[Records excerpted from a collection]
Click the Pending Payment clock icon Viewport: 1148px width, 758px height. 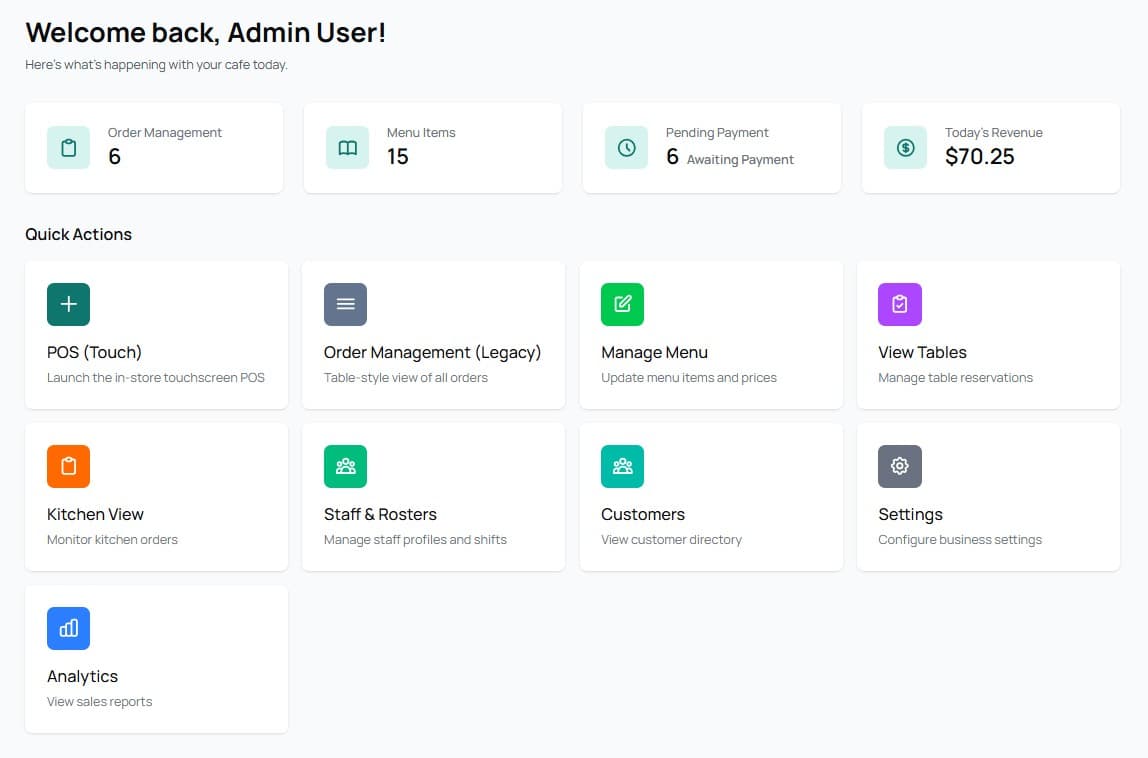click(x=625, y=147)
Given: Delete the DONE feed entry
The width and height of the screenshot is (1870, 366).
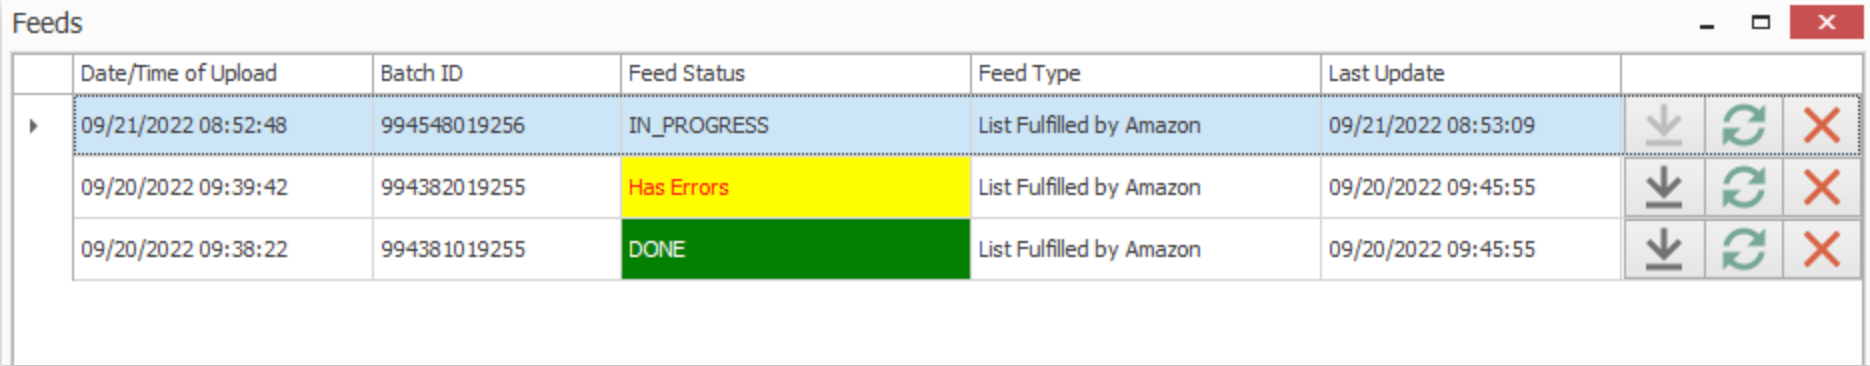Looking at the screenshot, I should (1821, 249).
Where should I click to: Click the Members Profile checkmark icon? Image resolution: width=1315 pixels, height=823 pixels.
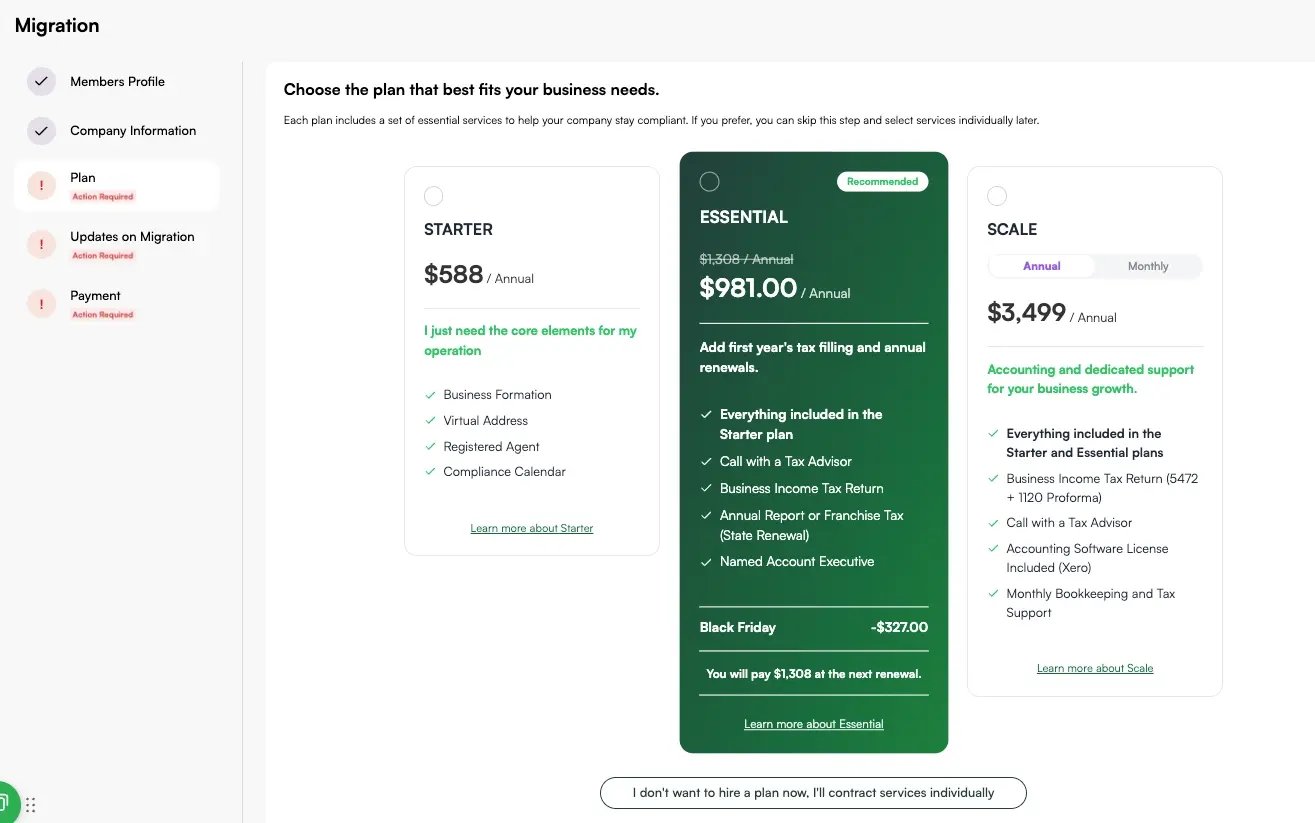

- [Work order]:
Copy exactly the lines that run from the line containing "Given: Delete the DONE feed entry" to the end of the data above, keeping both end lines and leaving out all pictures.

- [Response to the exercise]:
Given: Delete the DONE feed entry
The width and height of the screenshot is (1870, 366).
Looking at the screenshot, I should (1821, 249).
Where should I click to: Click the Members Profile checkmark icon? Image resolution: width=1315 pixels, height=823 pixels.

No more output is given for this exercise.